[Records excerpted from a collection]
--

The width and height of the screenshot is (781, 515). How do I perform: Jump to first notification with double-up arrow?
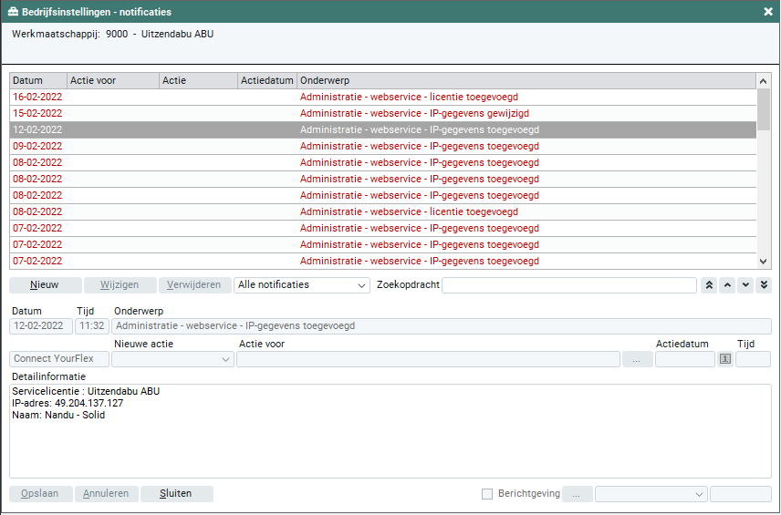[x=709, y=285]
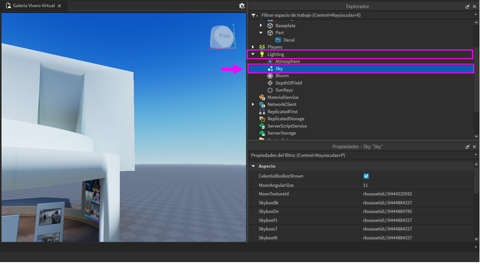Select the Atmosphere object icon
This screenshot has height=274, width=480.
[x=270, y=62]
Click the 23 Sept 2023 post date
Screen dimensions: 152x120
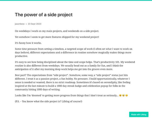[x=34, y=24]
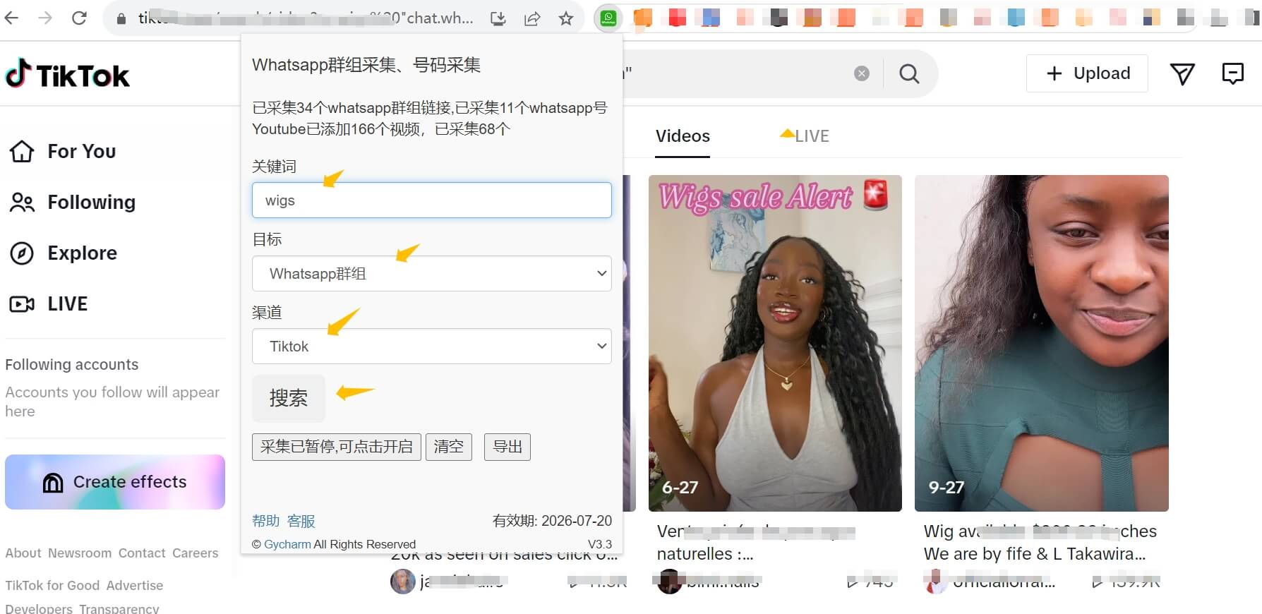Expand the 渠道 Tiktok dropdown
This screenshot has height=614, width=1262.
point(431,347)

--

### Task instructions:
Return every entry exactly, dropping the pictures.

### Solution below:
The width and height of the screenshot is (781, 515). How do I perform: Jump to first notification with double-up arrow?
[x=709, y=285]
Select the Atmosphere object icon
This screenshot has height=274, width=480.
[x=270, y=62]
Click the 23 Sept 2023 post date
Screen dimensions: 152x120
[x=34, y=24]
Expand the 渠道 Tiktok dropdown
This screenshot has height=614, width=1262.
point(431,347)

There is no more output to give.